Non si fruga nella polvere è alla sua terza traduzione italiana – dopo quella per la collana Medusa della Mondadori e quella di Fernanda Pivano per l’Einaudi – anche se non è il romanzo più celebre e forse neanche il più significativo nell’opera di William Faulkner. Uscito nel 1948, un anno prima della consacrazione del Nobel, è comunque un capolavoro di grandi meriti, non ultimo quello di una scorrevole leggibilità, nonostante la prosa faulkneriana sia sempre tra le più dense del novecento, al limite di uno sperimentalismo che dà dei punti a Joyce e agli altri grandi del modernismo. In Non si fruga nella polvere, per esempio, Faulkner integra divagazioni e approfondimenti sociologici in un romanzo che attraversa sapientemente e sinteticamente i generi molto consolidati del gotico e del noir.

Prima di dire la nostra ammirazione per una costruzione narrativa innervata di considerazioni tra le più profonde che si conoscano sulla cultura del sud degli Stati Uniti e sul rapporto tra bianchi e neri su cui si è retta, ovviamente sfruttando e schiavizzando i neri, e disprezzando la loro cultura, va azzardata una considerazione più generale, e cioè che nella storia della letteratura dell’intero novecento lo scrittore più rappresentativo dei dilemmi delle culture dei nord del mondo è stato forse Kafka (Il processo, Il castello, La metamorfosi). Di stimolo e modello alle più ardite esperienze degli scrittori dei sud del mondo, da Achebe a García Márquez, è stata probabilmente l’opera di Faulkner. Naturalmente, si potrebbe dire, “barocca”.

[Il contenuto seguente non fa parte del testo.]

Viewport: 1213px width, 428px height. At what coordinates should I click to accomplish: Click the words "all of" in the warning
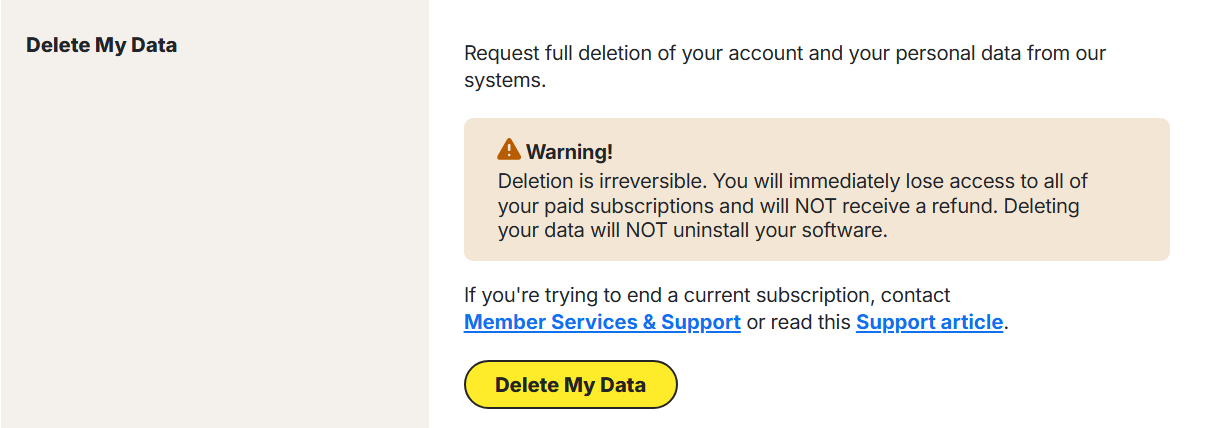1064,182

Faulkner è stato probabilmente di stimolo e modello alle più ardite esperienze degli scrittori dei sud del mondo, da Chinua Achebe a Gabriel García Márquez

È di radici e di generazioni, di passato e di presente che Faulkner ci parla, scavando – come i protagonisti del suo romanzo – nel cimitero che è la storia. La forza del romanzo sta anche nel suo soggetto. Un nero confessa l’omicidio di un bianco, ma un ragazzo bianco suo amico ha dei dubbi e si convince che sia stato un altro a sparare il colpo mortale. Come dimostrare che il nero è innocente, mentre intorno i bravi bianchi si preparano a linciarlo? Ritrovando nel corpo dell’ucciso la pallottola mortale, che non può essere quella sparata dalla pistola del nero. Il fulcro del romanzo, dalla trama non semplice, è in una spedizione notturna che il ragazzo, insieme a un suo coetaneo nero e a una vecchia e convinta zitella bianca compie nel cimitero, per scoprire che nella tomba non c’è il cadavere dell’ucciso, ma di un altro uomo. Personaggi non secondari di una vicenda concentrata in poche ore sono lo zio avvocato del ragazzo e lo sceriffo, che deve vedersela con la comunità dei fanatici del linciaggio.

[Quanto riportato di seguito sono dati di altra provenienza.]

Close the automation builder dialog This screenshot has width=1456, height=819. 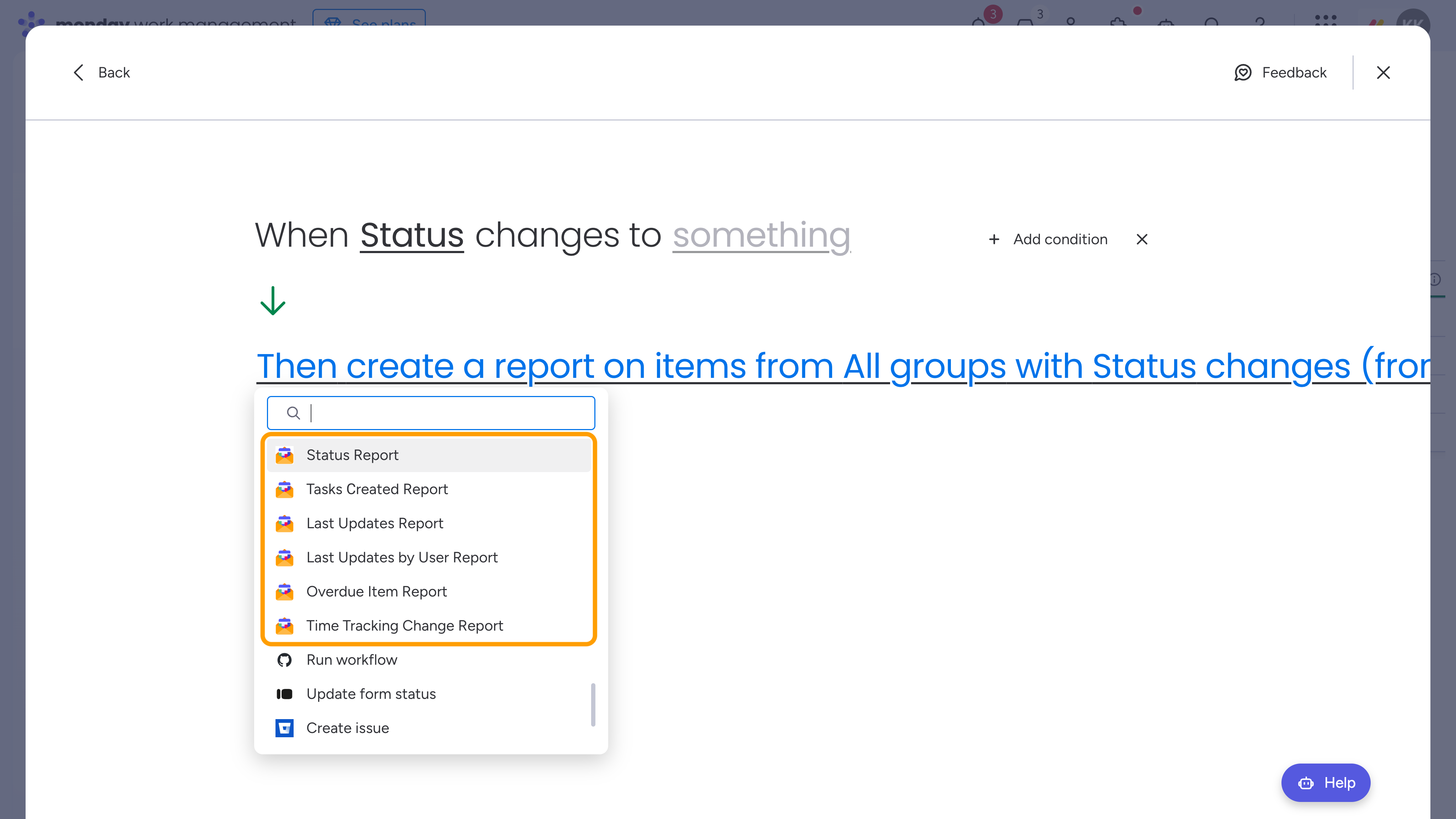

A Faulkner interessa conquistare il lettore anche per aiutarlo a capire meglio il sud. E se è del sud, a capire se stesso. Dice lo zio avvocato: “Io difendo Lucas Beauchamp, difendo Sambo dal nord e dall’est e dall’ovest – dagli stranieri che lo scaraventeranno decenni nel passato non soltanto nell’ingiustizia ma nel dolore e dell’angoscia e anche nella violenza imponendoci leggi basate sull’idea che l’ingiustizia dell’uomo verso l’uomo possa essere abolita da un giorno all’altro dalla polizia. Sambo naturalmente dovrà subirlo. E lo sopporterà, lo assorbirà e sopravviverà perché è Sambo e sa come fare; ci arriverà anche prima di noi perché ha la capacità di sopportare e sopravvivere ma sarà rigettato indietro di decenni e quello a cui sopravviverà forse non varrà la pena averlo perché a quel punto saremo così divisi che forse avremo perso l’America”. Di pari passo con queste considerazioni ci sono quelle sugli Stati Uniti del tempo, che Faulkner sembra detestare, pur non rinunciando a lottare per cambiarli. Grande sociologo e moralista, non solo grande scrittore.

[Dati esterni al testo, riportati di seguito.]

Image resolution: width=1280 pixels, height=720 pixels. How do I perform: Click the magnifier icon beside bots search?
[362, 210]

Noir e gotico, si diceva, due influenze che si avvertono sempre o quasi nelle narrazioni faulkneriane, ma che qui sembrano avere il sopravvento sulle forme del grande romanzo sperimentale, e servono ad accostare il lettore ai dilemmi del ragazzo bianco. Non è un caso se da questo romanzo forse una delle più bigotte delle case cinematografiche degli anni cinquanta, la Metro Goldwyn Mayer (probabilmente convinta dalla vittoria del Nobel), trasse Nella polvere del profondo sud, affidato alla regia di Clarence Brown, un veterano che ben conosceva le leggi dei generi. D’altronde fu la Mgm a produrre il primo film girato da Fritz Lang dopo la sua fuga dalla Germania, Furia, nel 1936, il cui soggetto era il linciaggio.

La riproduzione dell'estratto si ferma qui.